◆ Required work ◆
Aside from the pictures, copy the listing exactly.

◆ Excerpted records ◆
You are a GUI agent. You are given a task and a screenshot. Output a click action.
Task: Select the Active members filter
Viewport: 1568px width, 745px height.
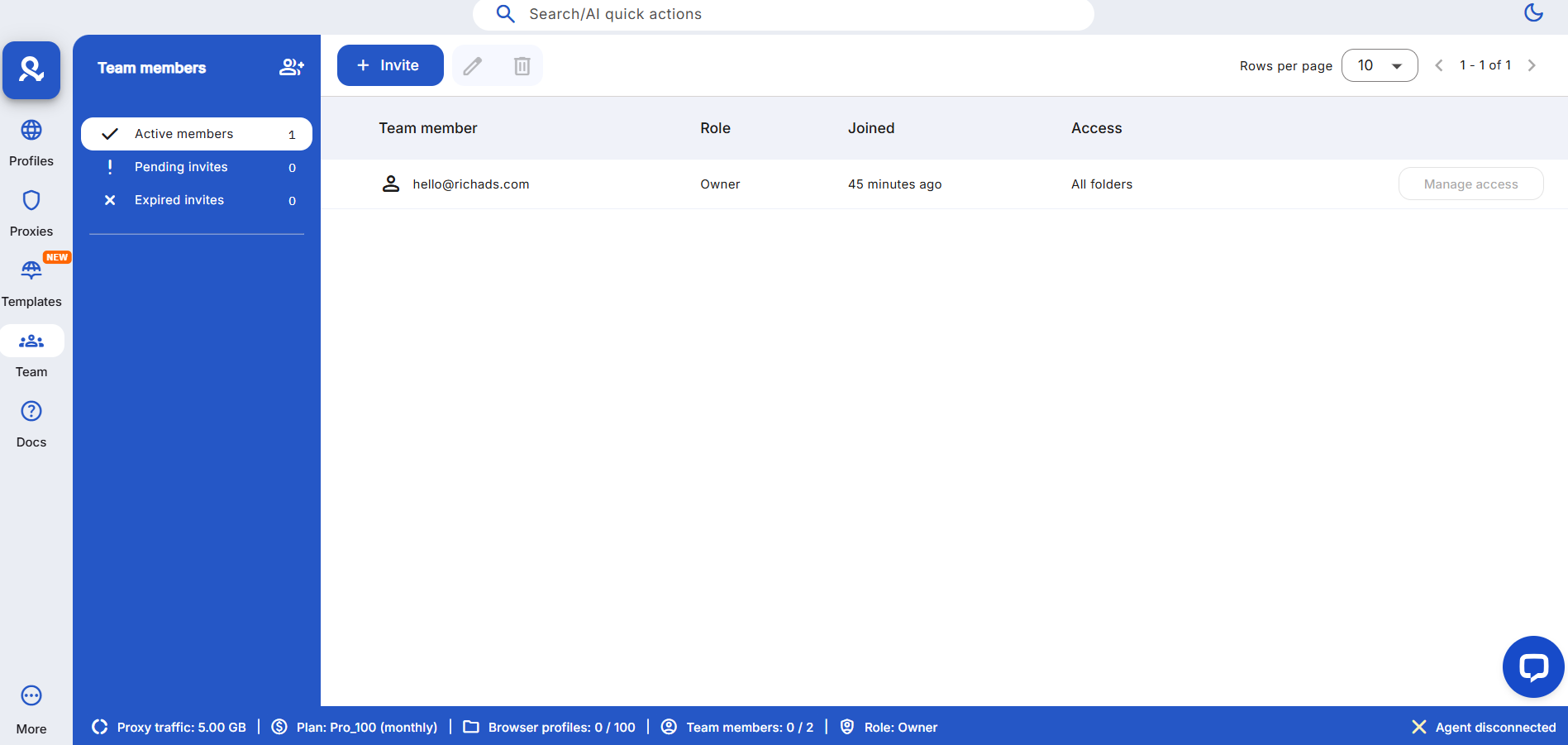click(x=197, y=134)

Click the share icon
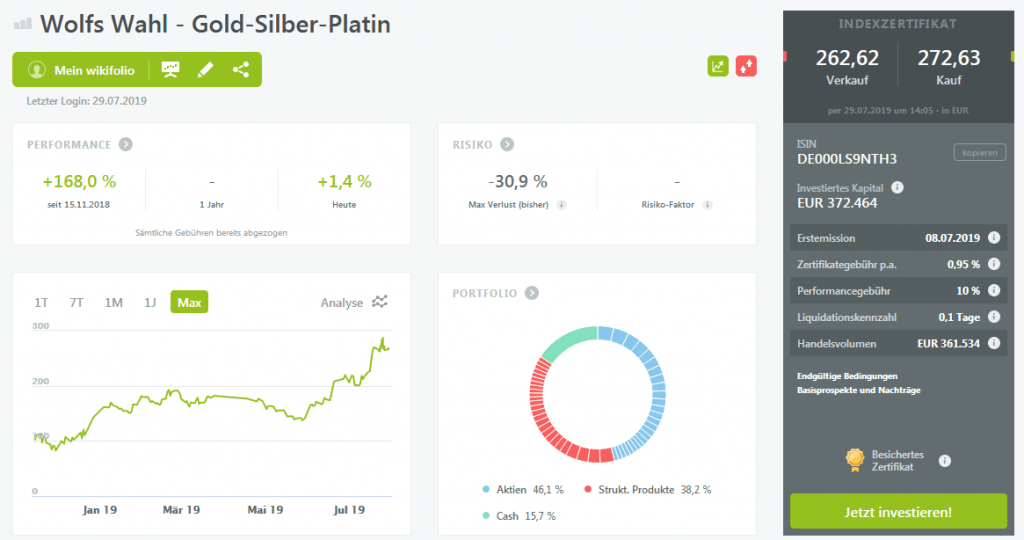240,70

◆ Answer below ◆
You are a GUI agent. You are given a task and a screenshot. Output a click action.
Task: Select the Active members filter
Viewport: 1568px width, 745px height.
click(x=197, y=134)

Click the share icon
240,70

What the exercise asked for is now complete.